Dataset items
== Segment start ==
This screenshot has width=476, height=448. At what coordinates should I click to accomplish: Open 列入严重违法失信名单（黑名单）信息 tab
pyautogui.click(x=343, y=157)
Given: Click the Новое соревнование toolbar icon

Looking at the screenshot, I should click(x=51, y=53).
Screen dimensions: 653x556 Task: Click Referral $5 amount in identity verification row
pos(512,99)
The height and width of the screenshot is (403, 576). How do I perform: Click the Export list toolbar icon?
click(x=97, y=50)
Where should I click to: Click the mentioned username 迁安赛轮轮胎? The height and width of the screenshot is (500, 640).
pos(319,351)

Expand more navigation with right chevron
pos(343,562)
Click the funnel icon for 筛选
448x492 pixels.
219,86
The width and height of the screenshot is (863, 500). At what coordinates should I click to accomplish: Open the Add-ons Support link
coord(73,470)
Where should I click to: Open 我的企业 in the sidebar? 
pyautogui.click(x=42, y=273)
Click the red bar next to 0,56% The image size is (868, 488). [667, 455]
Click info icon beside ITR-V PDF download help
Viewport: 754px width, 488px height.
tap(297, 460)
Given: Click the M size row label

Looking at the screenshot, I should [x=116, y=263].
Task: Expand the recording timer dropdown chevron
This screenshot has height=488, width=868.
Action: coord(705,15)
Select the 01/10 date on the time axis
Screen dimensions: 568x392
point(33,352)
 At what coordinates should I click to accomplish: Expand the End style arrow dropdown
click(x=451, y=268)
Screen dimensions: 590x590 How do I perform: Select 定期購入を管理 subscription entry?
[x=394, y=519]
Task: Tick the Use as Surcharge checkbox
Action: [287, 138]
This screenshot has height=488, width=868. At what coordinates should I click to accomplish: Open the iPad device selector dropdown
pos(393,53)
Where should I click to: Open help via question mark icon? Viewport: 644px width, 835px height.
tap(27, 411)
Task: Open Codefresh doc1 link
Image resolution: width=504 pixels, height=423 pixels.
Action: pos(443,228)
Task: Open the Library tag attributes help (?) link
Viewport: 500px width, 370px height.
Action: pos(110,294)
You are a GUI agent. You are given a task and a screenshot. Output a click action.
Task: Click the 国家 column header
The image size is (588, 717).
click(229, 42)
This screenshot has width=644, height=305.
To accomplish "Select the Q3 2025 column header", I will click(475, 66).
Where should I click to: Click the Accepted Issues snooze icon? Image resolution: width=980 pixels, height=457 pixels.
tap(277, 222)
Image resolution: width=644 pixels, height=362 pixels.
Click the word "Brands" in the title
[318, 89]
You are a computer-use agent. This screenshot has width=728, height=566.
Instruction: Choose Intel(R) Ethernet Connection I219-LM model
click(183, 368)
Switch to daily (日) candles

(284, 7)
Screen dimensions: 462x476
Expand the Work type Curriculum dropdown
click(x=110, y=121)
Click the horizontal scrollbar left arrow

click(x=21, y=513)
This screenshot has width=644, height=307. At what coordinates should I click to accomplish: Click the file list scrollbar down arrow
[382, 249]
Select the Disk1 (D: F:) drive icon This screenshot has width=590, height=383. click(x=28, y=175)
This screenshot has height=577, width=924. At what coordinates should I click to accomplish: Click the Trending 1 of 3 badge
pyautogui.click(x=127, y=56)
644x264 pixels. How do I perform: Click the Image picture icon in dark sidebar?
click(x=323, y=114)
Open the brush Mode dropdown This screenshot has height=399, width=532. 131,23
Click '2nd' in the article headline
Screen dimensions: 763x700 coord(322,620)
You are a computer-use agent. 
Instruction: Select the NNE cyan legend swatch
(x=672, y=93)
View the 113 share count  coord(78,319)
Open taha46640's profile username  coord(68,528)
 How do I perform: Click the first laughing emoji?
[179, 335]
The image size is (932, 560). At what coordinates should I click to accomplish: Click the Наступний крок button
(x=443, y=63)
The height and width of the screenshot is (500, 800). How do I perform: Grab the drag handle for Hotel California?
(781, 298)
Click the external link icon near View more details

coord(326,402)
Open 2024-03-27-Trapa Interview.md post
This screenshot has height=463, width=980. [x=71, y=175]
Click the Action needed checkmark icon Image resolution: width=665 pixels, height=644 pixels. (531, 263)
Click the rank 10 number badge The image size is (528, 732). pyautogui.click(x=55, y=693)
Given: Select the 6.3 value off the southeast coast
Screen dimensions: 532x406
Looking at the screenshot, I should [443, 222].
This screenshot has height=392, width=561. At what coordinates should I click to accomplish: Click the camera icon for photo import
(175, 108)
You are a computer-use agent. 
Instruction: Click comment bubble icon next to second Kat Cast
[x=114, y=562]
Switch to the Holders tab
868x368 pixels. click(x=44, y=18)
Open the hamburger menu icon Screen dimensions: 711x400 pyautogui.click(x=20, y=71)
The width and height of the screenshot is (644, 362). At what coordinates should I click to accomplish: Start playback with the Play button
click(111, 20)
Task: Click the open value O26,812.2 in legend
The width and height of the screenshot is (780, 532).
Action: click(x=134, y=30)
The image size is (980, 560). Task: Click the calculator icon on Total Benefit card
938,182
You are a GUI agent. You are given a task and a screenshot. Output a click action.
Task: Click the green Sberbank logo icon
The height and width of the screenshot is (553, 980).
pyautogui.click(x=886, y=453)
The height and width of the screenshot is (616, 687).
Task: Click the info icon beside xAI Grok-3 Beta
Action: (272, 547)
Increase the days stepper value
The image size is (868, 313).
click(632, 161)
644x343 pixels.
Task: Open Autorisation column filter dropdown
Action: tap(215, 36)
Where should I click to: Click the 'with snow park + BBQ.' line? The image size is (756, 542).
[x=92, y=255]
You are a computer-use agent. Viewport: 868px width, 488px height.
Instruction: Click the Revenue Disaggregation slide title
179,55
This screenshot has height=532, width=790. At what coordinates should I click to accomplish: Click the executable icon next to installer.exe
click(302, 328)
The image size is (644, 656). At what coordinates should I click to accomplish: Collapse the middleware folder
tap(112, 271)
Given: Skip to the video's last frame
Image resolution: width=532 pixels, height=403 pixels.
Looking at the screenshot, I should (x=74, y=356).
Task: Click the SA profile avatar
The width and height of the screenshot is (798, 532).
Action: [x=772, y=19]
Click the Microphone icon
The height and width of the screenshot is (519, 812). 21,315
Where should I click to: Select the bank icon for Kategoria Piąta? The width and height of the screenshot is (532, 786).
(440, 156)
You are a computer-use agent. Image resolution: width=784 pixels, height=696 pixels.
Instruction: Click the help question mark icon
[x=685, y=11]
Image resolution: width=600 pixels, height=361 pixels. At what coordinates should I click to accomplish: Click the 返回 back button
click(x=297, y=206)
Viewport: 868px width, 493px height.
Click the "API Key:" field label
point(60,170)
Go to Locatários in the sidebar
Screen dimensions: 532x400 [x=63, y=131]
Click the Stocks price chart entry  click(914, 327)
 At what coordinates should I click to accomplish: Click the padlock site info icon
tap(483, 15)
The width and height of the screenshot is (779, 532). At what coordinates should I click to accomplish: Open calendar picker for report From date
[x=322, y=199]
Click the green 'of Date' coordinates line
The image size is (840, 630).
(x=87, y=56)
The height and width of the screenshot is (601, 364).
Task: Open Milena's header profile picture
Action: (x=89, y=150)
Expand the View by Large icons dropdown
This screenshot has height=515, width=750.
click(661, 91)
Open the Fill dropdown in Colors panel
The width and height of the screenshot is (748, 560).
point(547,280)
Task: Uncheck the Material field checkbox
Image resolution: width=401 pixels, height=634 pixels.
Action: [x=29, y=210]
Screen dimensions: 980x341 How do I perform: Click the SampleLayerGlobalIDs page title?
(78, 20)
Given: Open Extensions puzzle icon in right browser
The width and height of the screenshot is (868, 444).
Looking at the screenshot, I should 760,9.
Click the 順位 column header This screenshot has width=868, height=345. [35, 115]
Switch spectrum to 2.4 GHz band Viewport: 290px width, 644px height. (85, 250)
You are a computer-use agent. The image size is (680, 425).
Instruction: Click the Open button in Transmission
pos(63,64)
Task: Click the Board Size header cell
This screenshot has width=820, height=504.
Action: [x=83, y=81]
== Segment end ==
Word for word, restate the lines above from the line containing "Task: Click the 国家 column header" through the line containing "You are a computer-use agent. This", with both included and nothing else.

### Result below
Task: Click the 国家 column header
The image size is (588, 717).
click(229, 42)
This screenshot has width=644, height=305.
To accomplish "Select the Q3 2025 column header", I will click(475, 66).
Where should I click to: Click the Accepted Issues snooze icon? Image resolution: width=980 pixels, height=457 pixels.
tap(277, 222)
Image resolution: width=644 pixels, height=362 pixels.
Click the word "Brands" in the title
[318, 89]
You are a computer-use agent. This screenshot has width=728, height=566.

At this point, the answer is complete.